*ACTION ITEM*
Every record here needs to be written out again exactly.

*RECORDS FOR THE EXERCISE*
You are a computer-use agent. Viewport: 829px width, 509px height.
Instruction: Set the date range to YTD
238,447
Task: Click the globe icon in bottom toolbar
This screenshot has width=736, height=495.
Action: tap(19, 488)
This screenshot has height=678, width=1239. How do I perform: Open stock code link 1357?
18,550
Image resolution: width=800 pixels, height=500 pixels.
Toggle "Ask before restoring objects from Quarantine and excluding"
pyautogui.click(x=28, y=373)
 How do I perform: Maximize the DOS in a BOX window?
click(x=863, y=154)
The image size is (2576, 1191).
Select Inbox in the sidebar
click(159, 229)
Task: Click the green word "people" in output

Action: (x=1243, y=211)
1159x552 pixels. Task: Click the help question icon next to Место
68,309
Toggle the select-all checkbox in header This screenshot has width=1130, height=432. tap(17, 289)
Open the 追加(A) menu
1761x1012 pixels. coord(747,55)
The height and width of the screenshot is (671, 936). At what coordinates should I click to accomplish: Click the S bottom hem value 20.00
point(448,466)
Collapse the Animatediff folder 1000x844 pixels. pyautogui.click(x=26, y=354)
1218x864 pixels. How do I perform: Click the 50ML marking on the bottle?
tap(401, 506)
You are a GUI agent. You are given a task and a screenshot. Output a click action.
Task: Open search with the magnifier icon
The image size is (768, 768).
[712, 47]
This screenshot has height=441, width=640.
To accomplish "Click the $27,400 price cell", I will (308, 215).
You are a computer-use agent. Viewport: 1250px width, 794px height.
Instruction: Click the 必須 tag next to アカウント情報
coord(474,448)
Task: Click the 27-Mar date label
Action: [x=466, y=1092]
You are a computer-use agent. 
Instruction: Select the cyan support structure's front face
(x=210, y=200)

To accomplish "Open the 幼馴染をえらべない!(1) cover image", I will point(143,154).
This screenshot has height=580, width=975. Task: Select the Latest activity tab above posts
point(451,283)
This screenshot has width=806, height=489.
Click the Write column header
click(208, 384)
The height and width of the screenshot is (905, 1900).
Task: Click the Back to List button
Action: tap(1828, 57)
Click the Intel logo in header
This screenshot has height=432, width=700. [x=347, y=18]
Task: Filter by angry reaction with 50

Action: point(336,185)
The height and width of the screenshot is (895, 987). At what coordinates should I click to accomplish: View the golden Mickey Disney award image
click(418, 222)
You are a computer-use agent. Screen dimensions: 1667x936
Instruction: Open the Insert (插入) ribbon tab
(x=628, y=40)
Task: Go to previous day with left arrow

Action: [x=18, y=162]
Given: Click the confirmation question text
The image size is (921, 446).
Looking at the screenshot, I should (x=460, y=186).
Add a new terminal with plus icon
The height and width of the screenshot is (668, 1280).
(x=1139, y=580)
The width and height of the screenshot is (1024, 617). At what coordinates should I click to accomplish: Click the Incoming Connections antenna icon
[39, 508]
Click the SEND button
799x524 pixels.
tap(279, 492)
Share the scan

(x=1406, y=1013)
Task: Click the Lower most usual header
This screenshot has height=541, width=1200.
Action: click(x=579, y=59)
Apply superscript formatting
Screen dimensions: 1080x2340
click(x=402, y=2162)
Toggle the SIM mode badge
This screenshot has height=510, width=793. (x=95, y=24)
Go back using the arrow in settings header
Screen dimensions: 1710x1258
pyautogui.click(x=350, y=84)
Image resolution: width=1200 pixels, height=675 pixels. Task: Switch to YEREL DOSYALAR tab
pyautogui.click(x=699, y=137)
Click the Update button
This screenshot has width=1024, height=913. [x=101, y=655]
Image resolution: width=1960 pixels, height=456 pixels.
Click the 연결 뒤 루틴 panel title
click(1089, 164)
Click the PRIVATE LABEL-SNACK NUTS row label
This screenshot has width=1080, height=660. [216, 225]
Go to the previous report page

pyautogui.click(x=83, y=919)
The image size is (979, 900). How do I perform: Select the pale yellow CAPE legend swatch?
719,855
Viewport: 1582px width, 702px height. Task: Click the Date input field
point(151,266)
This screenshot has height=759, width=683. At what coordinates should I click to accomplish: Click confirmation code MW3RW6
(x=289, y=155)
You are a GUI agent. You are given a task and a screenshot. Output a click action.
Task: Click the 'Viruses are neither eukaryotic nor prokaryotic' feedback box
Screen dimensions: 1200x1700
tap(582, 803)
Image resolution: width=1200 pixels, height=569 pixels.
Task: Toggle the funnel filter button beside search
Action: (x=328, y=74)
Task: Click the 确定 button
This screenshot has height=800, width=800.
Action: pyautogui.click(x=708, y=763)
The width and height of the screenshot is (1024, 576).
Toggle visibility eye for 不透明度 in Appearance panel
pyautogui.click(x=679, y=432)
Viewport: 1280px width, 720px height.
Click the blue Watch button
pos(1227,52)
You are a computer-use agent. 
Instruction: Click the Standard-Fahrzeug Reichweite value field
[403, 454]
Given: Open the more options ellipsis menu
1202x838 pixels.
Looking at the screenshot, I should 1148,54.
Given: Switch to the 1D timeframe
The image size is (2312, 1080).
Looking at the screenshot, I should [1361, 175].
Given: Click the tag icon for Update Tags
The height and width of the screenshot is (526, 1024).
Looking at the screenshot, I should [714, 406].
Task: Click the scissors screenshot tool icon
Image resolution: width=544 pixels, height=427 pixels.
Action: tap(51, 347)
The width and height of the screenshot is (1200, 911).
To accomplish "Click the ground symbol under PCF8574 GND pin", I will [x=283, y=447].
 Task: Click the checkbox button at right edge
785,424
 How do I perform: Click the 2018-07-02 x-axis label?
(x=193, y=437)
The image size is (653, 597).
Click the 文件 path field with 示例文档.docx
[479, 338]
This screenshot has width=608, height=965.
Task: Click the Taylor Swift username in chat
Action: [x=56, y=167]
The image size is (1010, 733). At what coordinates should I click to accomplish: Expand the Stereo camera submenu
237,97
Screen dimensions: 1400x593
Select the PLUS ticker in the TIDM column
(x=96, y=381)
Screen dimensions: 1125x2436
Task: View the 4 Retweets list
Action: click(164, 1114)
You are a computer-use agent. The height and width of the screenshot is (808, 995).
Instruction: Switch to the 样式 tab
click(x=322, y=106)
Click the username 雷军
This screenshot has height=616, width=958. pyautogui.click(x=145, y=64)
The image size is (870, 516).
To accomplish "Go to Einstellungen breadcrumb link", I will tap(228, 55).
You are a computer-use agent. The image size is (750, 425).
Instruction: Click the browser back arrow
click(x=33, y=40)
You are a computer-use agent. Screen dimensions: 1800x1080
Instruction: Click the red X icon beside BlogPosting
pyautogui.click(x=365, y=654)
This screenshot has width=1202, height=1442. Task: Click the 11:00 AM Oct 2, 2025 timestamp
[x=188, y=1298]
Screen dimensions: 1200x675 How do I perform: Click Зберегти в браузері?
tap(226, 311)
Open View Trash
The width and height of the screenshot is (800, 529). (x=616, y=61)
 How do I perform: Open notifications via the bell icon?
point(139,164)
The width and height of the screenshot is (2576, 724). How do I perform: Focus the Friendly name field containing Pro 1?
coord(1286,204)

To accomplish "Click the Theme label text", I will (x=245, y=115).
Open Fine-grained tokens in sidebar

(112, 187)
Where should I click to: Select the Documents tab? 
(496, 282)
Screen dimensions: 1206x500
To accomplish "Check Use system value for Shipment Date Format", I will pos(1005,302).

*ANSWER FOR THIS EXERCISE*
You are a computer-use agent. Viewport: 829px width, 509px height.
Instruction: Set the date range to YTD
238,447
Task: Click the globe icon in bottom toolbar
This screenshot has width=736, height=495.
Action: tap(19, 488)
This screenshot has height=678, width=1239. How do I perform: Open stock code link 1357?
18,550
Image resolution: width=800 pixels, height=500 pixels.
Toggle "Ask before restoring objects from Quarantine and excluding"
pyautogui.click(x=28, y=373)
 How do I perform: Maximize the DOS in a BOX window?
click(x=863, y=154)
The image size is (2576, 1191).
Select Inbox in the sidebar
click(159, 229)
Task: Click the green word "people" in output

Action: (x=1243, y=211)
1159x552 pixels. Task: Click the help question icon next to Место
68,309
Toggle the select-all checkbox in header This screenshot has width=1130, height=432. tap(17, 289)
Open the 追加(A) menu
1761x1012 pixels. coord(747,55)
The height and width of the screenshot is (671, 936). At what coordinates should I click to accomplish: Click the S bottom hem value 20.00
point(448,466)
Collapse the Animatediff folder 1000x844 pixels. pyautogui.click(x=26, y=354)
1218x864 pixels. How do I perform: Click the 50ML marking on the bottle?
tap(401, 506)
You are a GUI agent. You are given a task and a screenshot. Output a click action.
Task: Open search with the magnifier icon
The image size is (768, 768).
[712, 47]
This screenshot has height=441, width=640.
To accomplish "Click the $27,400 price cell", I will (308, 215).
You are a computer-use agent. Viewport: 1250px width, 794px height.
Instruction: Click the 必須 tag next to アカウント情報
coord(474,448)
Task: Click the 27-Mar date label
Action: [x=466, y=1092]
You are a computer-use agent. 
Instruction: Select the cyan support structure's front face
(x=210, y=200)

To accomplish "Open the 幼馴染をえらべない!(1) cover image", I will point(143,154).
This screenshot has height=580, width=975. Task: Select the Latest activity tab above posts
point(451,283)
This screenshot has width=806, height=489.
Click the Write column header
click(208, 384)
The height and width of the screenshot is (905, 1900).
Task: Click the Back to List button
Action: tap(1828, 57)
Click the Intel logo in header
This screenshot has height=432, width=700. [x=347, y=18]
Task: Filter by angry reaction with 50

Action: point(336,185)
The height and width of the screenshot is (895, 987). At what coordinates should I click to accomplish: View the golden Mickey Disney award image
click(418, 222)
You are a computer-use agent. Screen dimensions: 1667x936
Instruction: Open the Insert (插入) ribbon tab
(x=628, y=40)
Task: Go to previous day with left arrow

Action: [x=18, y=162]
Given: Click the confirmation question text
The image size is (921, 446).
Looking at the screenshot, I should (x=460, y=186).
Add a new terminal with plus icon
The height and width of the screenshot is (668, 1280).
(x=1139, y=580)
The width and height of the screenshot is (1024, 617). At what coordinates should I click to accomplish: Click the Incoming Connections antenna icon
[39, 508]
Click the SEND button
799x524 pixels.
tap(279, 492)
Share the scan

(x=1406, y=1013)
Task: Click the Lower most usual header
This screenshot has height=541, width=1200.
Action: click(x=579, y=59)
Apply superscript formatting
Screen dimensions: 1080x2340
click(x=402, y=2162)
Toggle the SIM mode badge
This screenshot has height=510, width=793. (x=95, y=24)
Go back using the arrow in settings header
Screen dimensions: 1710x1258
pyautogui.click(x=350, y=84)
Image resolution: width=1200 pixels, height=675 pixels. Task: Switch to YEREL DOSYALAR tab
pyautogui.click(x=699, y=137)
Click the Update button
This screenshot has width=1024, height=913. [x=101, y=655]
Image resolution: width=1960 pixels, height=456 pixels.
Click the 연결 뒤 루틴 panel title
click(1089, 164)
Click the PRIVATE LABEL-SNACK NUTS row label
This screenshot has width=1080, height=660. [216, 225]
Go to the previous report page

pyautogui.click(x=83, y=919)
The image size is (979, 900). How do I perform: Select the pale yellow CAPE legend swatch?
719,855
Viewport: 1582px width, 702px height. Task: Click the Date input field
point(151,266)
This screenshot has height=759, width=683. At what coordinates should I click to accomplish: Click confirmation code MW3RW6
(x=289, y=155)
You are a GUI agent. You are given a task and a screenshot. Output a click action.
Task: Click the 'Viruses are neither eukaryotic nor prokaryotic' feedback box
Screen dimensions: 1200x1700
tap(582, 803)
Image resolution: width=1200 pixels, height=569 pixels.
Task: Toggle the funnel filter button beside search
Action: (x=328, y=74)
Task: Click the 确定 button
This screenshot has height=800, width=800.
Action: pyautogui.click(x=708, y=763)
The width and height of the screenshot is (1024, 576).
Toggle visibility eye for 不透明度 in Appearance panel
pyautogui.click(x=679, y=432)
Viewport: 1280px width, 720px height.
Click the blue Watch button
pos(1227,52)
You are a computer-use agent. 
Instruction: Click the Standard-Fahrzeug Reichweite value field
[403, 454]
Given: Open the more options ellipsis menu
1202x838 pixels.
Looking at the screenshot, I should 1148,54.
Given: Switch to the 1D timeframe
The image size is (2312, 1080).
Looking at the screenshot, I should [1361, 175].
Given: Click the tag icon for Update Tags
The height and width of the screenshot is (526, 1024).
Looking at the screenshot, I should [714, 406].
Task: Click the scissors screenshot tool icon
Image resolution: width=544 pixels, height=427 pixels.
Action: tap(51, 347)
The width and height of the screenshot is (1200, 911).
To accomplish "Click the ground symbol under PCF8574 GND pin", I will [x=283, y=447].
 Task: Click the checkbox button at right edge
785,424
 How do I perform: Click the 2018-07-02 x-axis label?
(x=193, y=437)
The image size is (653, 597).
Click the 文件 path field with 示例文档.docx
[479, 338]
This screenshot has width=608, height=965.
Task: Click the Taylor Swift username in chat
Action: [x=56, y=167]
The image size is (1010, 733). At what coordinates should I click to accomplish: Expand the Stereo camera submenu
237,97
Screen dimensions: 1400x593
Select the PLUS ticker in the TIDM column
(x=96, y=381)
Screen dimensions: 1125x2436
Task: View the 4 Retweets list
Action: click(164, 1114)
You are a computer-use agent. The height and width of the screenshot is (808, 995).
Instruction: Switch to the 样式 tab
click(x=322, y=106)
Click the username 雷军
This screenshot has height=616, width=958. pyautogui.click(x=145, y=64)
The image size is (870, 516).
To accomplish "Go to Einstellungen breadcrumb link", I will tap(228, 55).
You are a computer-use agent. The image size is (750, 425).
Instruction: Click the browser back arrow
click(x=33, y=40)
You are a computer-use agent. Screen dimensions: 1800x1080
Instruction: Click the red X icon beside BlogPosting
pyautogui.click(x=365, y=654)
This screenshot has width=1202, height=1442. Task: Click the 11:00 AM Oct 2, 2025 timestamp
[x=188, y=1298]
Screen dimensions: 1200x675 How do I perform: Click Зберегти в браузері?
tap(226, 311)
Open View Trash
The width and height of the screenshot is (800, 529). (x=616, y=61)
 How do I perform: Open notifications via the bell icon?
point(139,164)
The width and height of the screenshot is (2576, 724). How do I perform: Focus the Friendly name field containing Pro 1?
coord(1286,204)

To accomplish "Click the Theme label text", I will (x=245, y=115).
Open Fine-grained tokens in sidebar

(112, 187)
Where should I click to: Select the Documents tab? 
(496, 282)
Screen dimensions: 1206x500
To accomplish "Check Use system value for Shipment Date Format", I will pos(1005,302).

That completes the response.